# [Information provided]
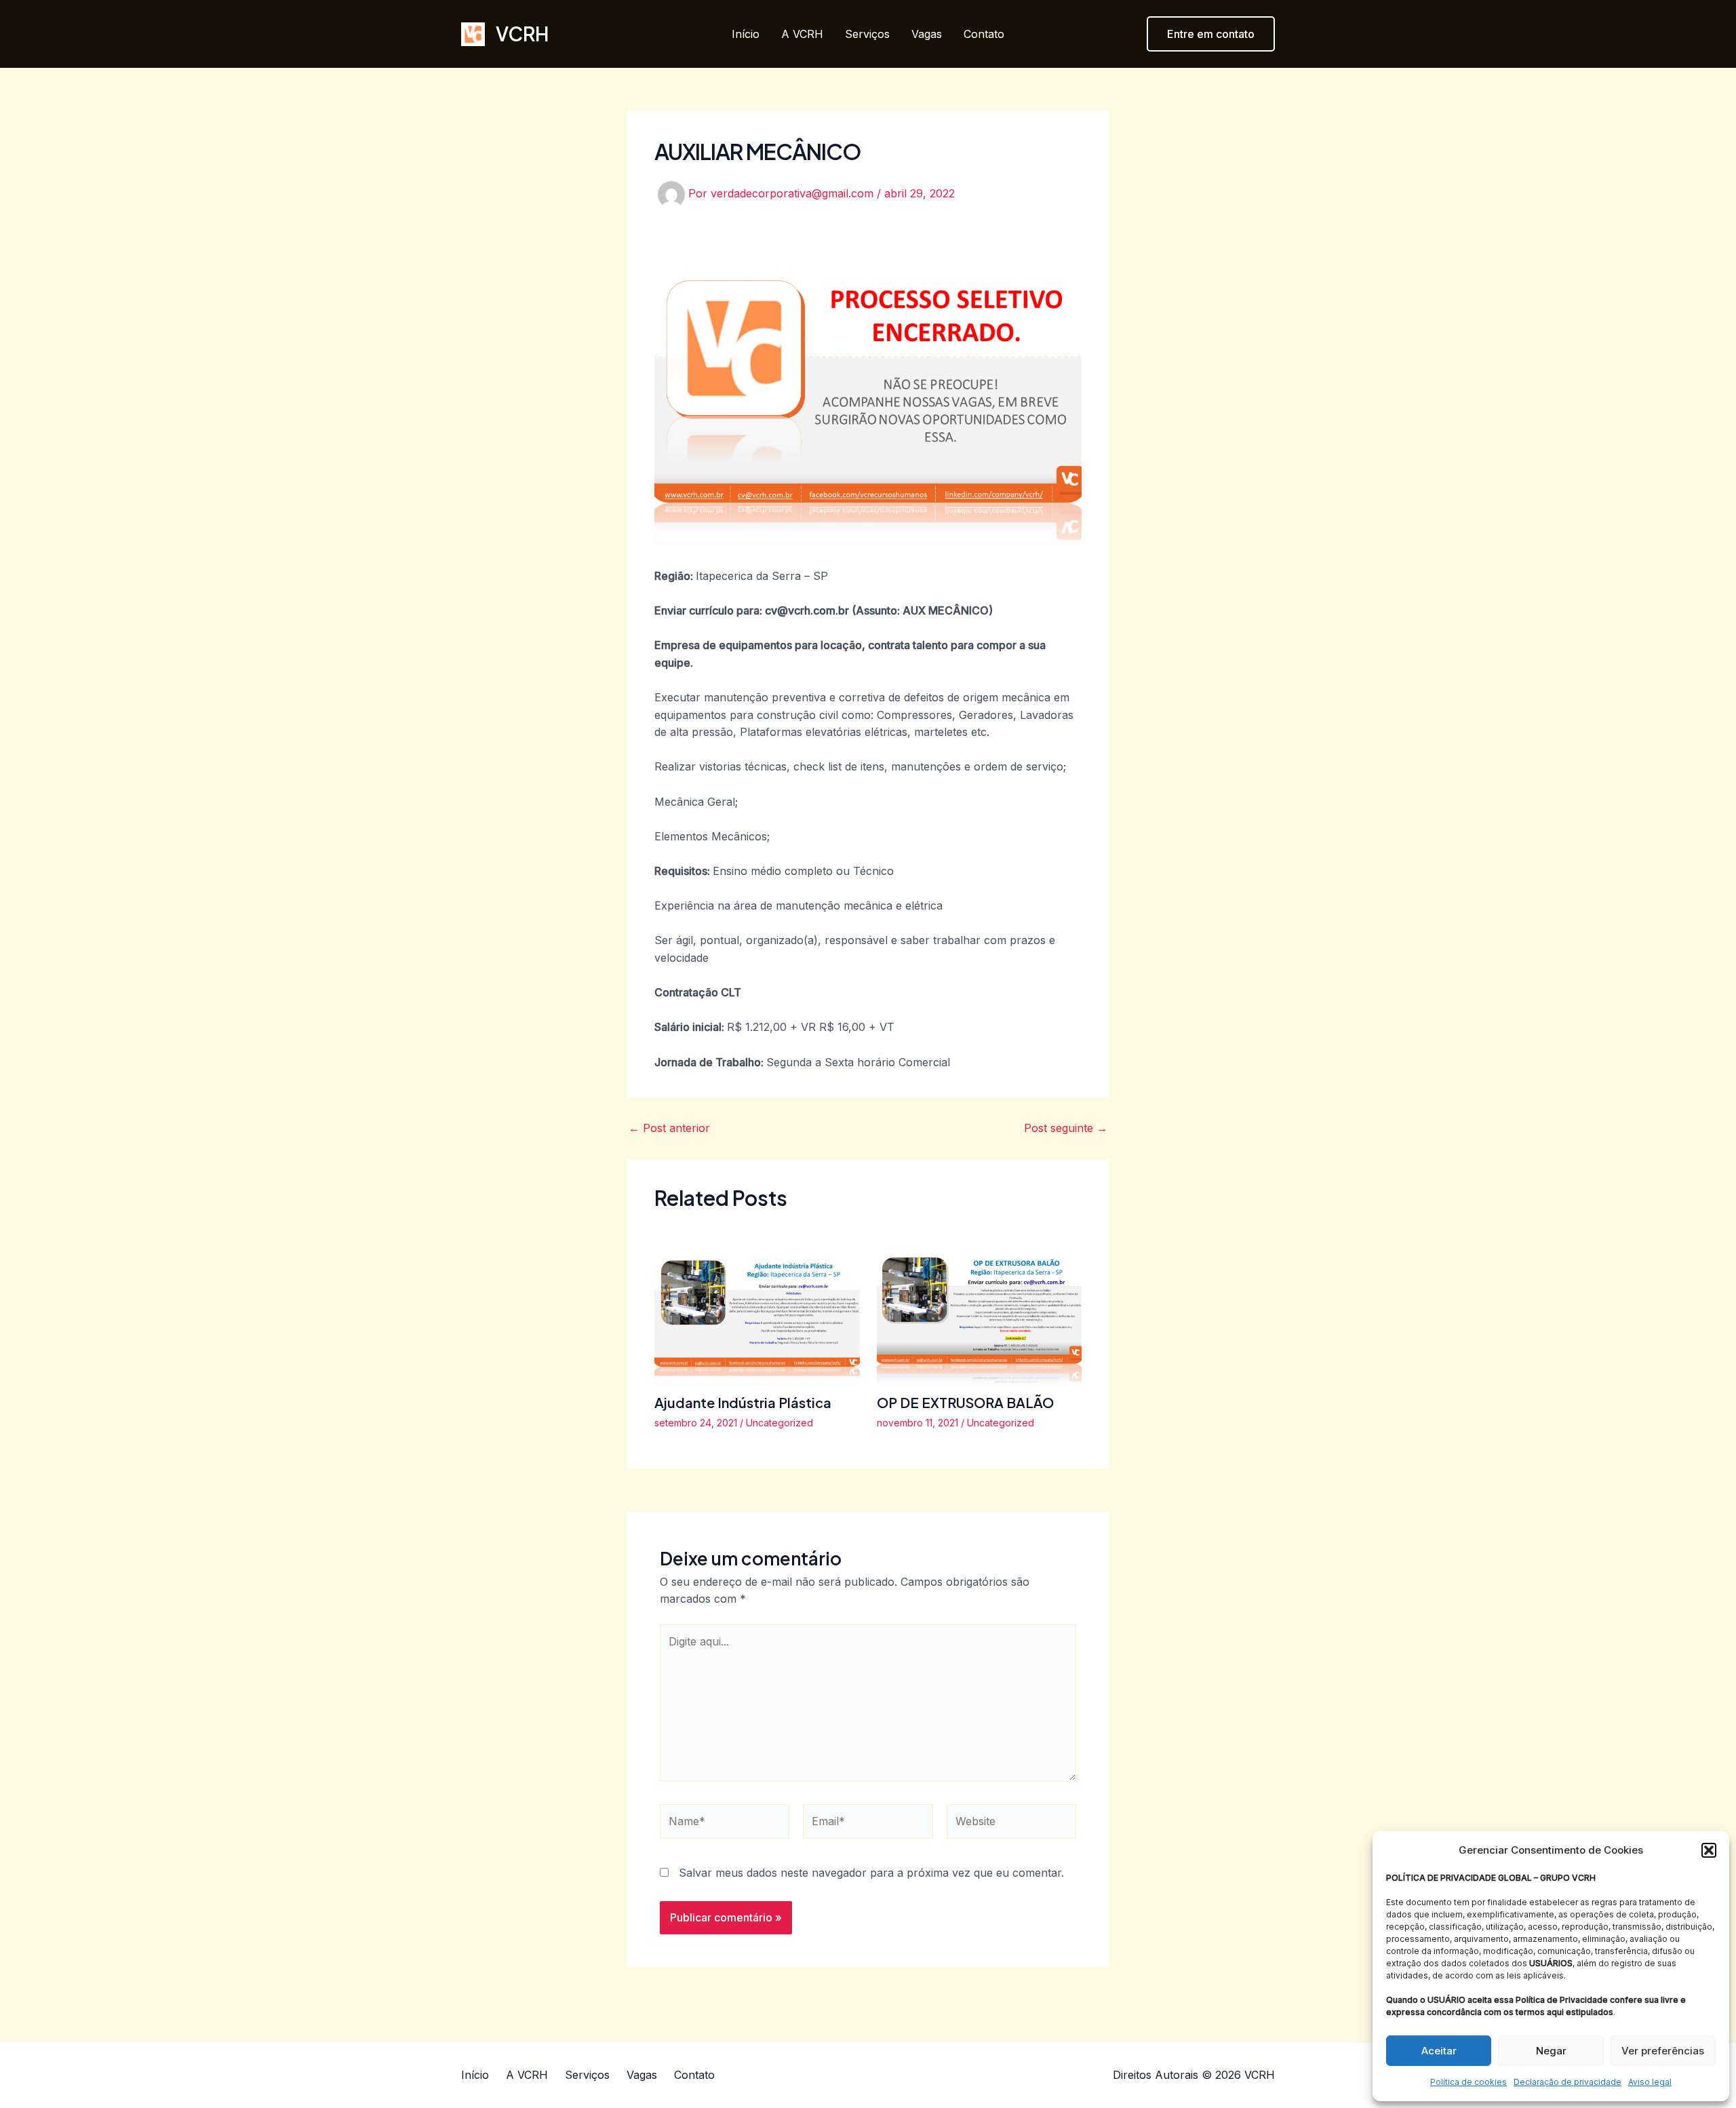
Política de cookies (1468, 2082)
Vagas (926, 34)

---

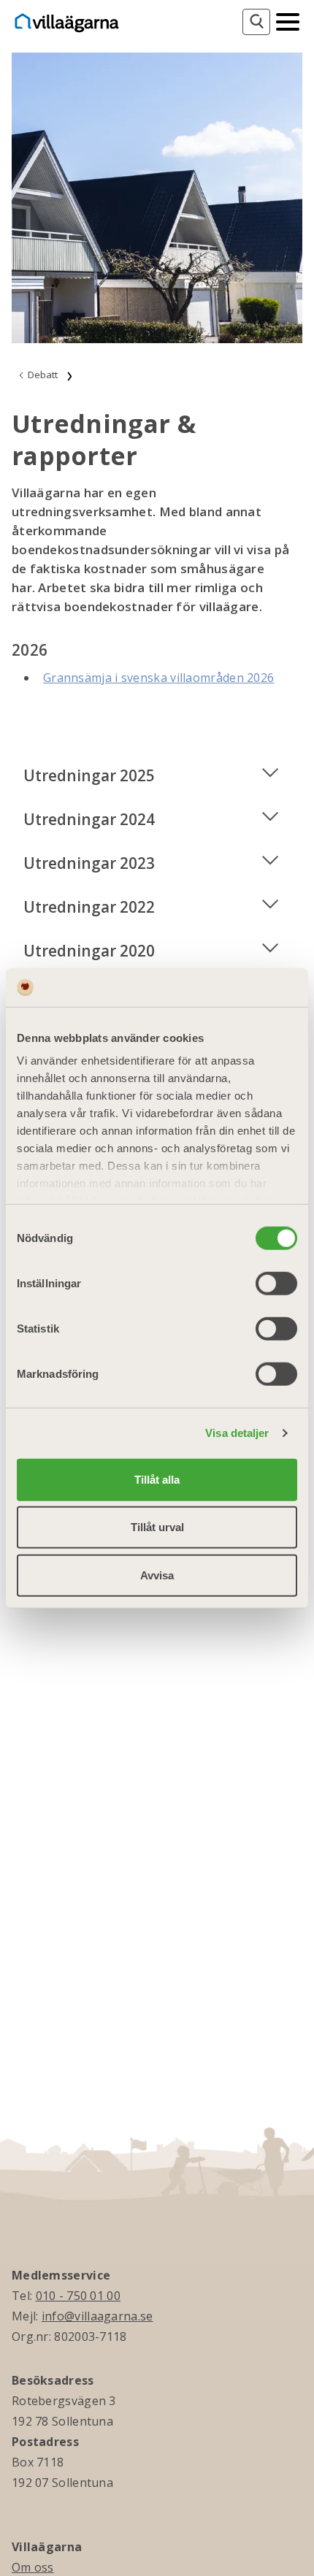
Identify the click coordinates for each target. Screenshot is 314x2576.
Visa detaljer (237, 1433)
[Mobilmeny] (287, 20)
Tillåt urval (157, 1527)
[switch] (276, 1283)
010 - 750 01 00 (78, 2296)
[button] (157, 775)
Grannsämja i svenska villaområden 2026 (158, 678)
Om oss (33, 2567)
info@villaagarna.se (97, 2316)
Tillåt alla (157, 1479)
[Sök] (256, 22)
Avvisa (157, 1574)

# [Assigned task]
A verbatim transcription is needed of the lines above, starting at the line with "Grannsämja i svenska" and ending at the line with "Avvisa (157, 1574)", both included, and of nothing else.

# [Your response]
Grannsämja i svenska villaområden 2026 (158, 678)
Om oss (33, 2567)
info@villaagarna.se (97, 2316)
Tillåt alla (157, 1479)
[Sök] (256, 22)
Avvisa (157, 1574)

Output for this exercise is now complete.